‘Alexa, stop!’ The trials and tribulations of testing effectively for voice

The British Red Cross wants as many people as possible to be confident to help someone in a first aid emergency. As part of this, we have explored innovative ways to provide first aid education to the public. One of these is through an Amazon Alexa skill; individuals with access to an Amazon Echo can learn about certain first aid topics by voice for free. Users can say, for example, “Alexa, ask First Aid about how to treat a burn”, and Alexa will provide key diagnosis and treatment information. Alexa then provides recommendations on diagnosis and key actions. This tool is a few years old, and user feedback has indicated to us that the skill is valuable, but there are areas ripe for improvement.

What we did:

Ahead of the testing, the areas we wanted to learn about and improve were:

  • ‘Invocations’- This is Amazon speak for the variety of phrases people use to get their request across, e.g. ‘how do I treat a burn’, ‘what do I do if someone is burnt’, ‘how do I help someone with a burn’, etc. We wanted to know how people would naturally phrase their questions about first aid, and how well Alexa understood the range of phrasings.
  • How well Alexa’s answers improve the user’s confidence to positively react to the first aid scenario.

Knowing we needed to learn more about how users interacted with the tool and understand issues was one thing, figuring out how to do so was another. When you run usability tests on a website you are broadly testing two things; the design and the content. When you test for voice you only have the content to work with. So testing for voice is more simple? Not so fast… Yes there are fewer variables, but there is also a lot less to work with! With a tool that is purely voice you have fewer reference points and less to question and probe the participant on.

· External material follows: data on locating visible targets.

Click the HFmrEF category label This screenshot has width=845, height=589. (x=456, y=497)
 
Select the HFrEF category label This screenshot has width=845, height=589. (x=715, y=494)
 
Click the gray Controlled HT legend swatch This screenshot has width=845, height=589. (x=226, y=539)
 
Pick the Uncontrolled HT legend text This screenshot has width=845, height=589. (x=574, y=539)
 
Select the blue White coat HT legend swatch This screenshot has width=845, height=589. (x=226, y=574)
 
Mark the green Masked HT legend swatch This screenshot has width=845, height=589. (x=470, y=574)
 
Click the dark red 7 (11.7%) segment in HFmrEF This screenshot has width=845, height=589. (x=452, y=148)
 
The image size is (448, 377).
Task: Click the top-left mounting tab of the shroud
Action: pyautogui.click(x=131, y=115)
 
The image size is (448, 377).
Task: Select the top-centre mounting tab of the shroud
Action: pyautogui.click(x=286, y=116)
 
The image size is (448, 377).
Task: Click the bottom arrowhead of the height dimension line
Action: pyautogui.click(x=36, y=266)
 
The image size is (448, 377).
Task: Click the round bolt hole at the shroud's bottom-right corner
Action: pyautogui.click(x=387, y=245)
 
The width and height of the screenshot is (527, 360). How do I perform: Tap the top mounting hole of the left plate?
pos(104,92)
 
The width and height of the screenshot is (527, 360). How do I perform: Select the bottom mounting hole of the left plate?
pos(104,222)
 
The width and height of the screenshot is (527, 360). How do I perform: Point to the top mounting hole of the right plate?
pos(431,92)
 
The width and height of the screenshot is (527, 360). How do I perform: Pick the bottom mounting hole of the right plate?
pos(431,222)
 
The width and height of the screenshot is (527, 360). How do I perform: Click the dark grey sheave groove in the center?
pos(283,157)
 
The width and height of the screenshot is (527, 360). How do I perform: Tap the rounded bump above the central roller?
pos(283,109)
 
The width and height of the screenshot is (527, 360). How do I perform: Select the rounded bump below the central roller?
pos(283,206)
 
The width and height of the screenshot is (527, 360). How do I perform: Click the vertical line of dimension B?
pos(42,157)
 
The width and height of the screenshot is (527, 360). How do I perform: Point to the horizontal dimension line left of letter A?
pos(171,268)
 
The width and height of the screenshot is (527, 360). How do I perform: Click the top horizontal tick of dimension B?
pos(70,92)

Since I knew that I wanted to see how participants would speak to Alexa naturally, I needed to find non-verbal prompts . After realising a traditional script was a non-starter, I realised I could use images to prompt users to speak to Alexa. I decided to have an image for each first aid scenario and show this to the participant, so that they could ask the first aid skill about the situation as they might in normal circumstances.

The prompt for participants to ask Alexa a version of; ‘Hey Alexa, ask first aid how to treat a burn’

I also asked participants how confident they would feel dealing with each first aid scenario before and after hearing the response from Alexa. I asked the participants what they thought of each answer, and observed them as they listened, looking out for when participant’s attention waned.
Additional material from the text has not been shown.